Some things I taught my children about survival

Charles Latham

Charles Latham
Guest Columnist

    Here we go again, another unarmed black teen shot to death by the police.
    I understand that each case is different and opinions vary as to who’s at fault. I won’t get into that debate, because the bottom line is that another young person has lost his life when it could have been avoided.
    I have been blessed with one son and two daughters. I can only teach them what I know and things I’ve experienced in life.
    One thing I taught my daughters was not to allow men to abuse them physically or verbally. I taught my son how to survive as a black man in the USA.
    They all learned that education is the key to achieving the American dream, but also that there would be times when they would have to make life or death decisions in a split second. Oftentimes that decision is made based on what their parents have taught them.
    Growing up as a black teen in Grenada during the Civil Rights Movement taught me a lot about police brutality.
    More importantly, I learned about the power that law enforcement had in the community. If stopped by the police, I expected that they would hurt me with the least provocation. I was once picked up for walking and having an Afro comb in my back pocket. After driving me around town threatening me for a while, the police put me out of the car on the other side of town. I didn’t mind, because at least I was able to walk home alive.
    Coming home alive was the most important lesson I taught my son. The first thing that he had to understand is that he is (and always will be) a black man. That means that there will be those that have certain perceptions about you without even knowing you.
    So when confronted by law enforcement, don’t confirm the negative perceptions. Act like you know your rights. You don’t have to get in the officer’s face and yell, “I know my rights.” Just act like you do by complying.
    And if you don’t understand the command, seek clarification by asking the officer politely, and remaining cool-headed.
    Take a mental note of the officer’s name and badge number, date and time of the incident and officer’s stated reason for stopping you. This will generally change the officer’s perception of you.
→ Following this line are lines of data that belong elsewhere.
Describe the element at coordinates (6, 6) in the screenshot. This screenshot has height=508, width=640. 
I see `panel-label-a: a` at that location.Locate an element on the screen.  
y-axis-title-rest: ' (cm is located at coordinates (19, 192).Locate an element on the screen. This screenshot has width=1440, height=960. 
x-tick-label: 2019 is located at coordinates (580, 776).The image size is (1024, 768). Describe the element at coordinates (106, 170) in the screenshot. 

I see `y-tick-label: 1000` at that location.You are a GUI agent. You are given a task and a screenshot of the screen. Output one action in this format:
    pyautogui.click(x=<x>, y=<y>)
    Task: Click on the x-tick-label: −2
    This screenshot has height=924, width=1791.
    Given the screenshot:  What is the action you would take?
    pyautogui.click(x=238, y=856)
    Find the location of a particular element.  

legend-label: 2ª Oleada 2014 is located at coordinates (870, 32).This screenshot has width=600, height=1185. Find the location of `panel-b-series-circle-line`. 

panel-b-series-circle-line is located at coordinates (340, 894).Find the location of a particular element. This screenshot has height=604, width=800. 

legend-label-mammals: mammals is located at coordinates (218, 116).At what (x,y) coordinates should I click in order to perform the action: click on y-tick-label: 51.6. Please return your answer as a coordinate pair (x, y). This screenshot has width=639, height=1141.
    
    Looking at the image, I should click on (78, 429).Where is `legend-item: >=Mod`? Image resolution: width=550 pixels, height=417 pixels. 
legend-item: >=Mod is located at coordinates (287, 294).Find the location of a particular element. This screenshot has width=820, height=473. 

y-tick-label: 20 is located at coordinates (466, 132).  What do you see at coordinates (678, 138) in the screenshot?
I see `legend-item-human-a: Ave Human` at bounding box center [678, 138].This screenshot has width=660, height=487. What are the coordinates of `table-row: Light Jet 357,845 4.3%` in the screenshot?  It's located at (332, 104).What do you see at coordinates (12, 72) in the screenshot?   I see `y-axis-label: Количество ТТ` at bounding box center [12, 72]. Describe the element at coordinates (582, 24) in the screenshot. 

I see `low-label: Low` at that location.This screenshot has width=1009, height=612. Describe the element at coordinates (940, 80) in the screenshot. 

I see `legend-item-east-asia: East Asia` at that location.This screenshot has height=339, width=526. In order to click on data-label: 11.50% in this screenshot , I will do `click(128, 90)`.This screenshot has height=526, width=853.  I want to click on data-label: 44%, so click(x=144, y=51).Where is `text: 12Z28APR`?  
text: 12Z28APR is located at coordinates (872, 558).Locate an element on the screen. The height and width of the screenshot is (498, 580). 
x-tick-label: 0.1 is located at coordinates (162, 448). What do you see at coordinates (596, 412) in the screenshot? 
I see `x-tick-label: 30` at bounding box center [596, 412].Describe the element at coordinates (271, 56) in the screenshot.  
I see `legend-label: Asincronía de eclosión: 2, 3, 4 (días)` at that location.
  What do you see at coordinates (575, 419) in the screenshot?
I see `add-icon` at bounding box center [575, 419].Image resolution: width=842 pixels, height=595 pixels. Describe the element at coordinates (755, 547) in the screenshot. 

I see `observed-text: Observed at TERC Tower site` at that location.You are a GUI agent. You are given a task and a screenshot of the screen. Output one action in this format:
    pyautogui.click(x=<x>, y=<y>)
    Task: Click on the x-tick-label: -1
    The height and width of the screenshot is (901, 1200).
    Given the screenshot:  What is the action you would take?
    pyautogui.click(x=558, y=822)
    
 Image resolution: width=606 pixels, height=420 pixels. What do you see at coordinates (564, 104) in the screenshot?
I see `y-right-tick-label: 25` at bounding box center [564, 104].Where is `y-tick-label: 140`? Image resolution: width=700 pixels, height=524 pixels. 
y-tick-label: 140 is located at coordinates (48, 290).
And when they understand (by your actions) that you know your rights, they will generally let you go.
    If arrested or detained, my son was taught to just say “call my dad.” Keep in mind that in some cases, even when you do everything right, some will kill you anyway.
    Race has been, and always will be, a factor in this country. We all have perceptions about other races. And the police are no different. After all, they come from the same communities they are sworn to protect and serve.
    The lack of communication and failure to seek culture understanding of those different from us will continue to lead to deadly confrontations between police and young men of color. We must understand the world we live in, and teach our children how to survive. Some may see this as being pacifistic or even cowardly. But the bottom line is that I wanted my son to survive his inevitable encounter with law enforcement and to come home alive.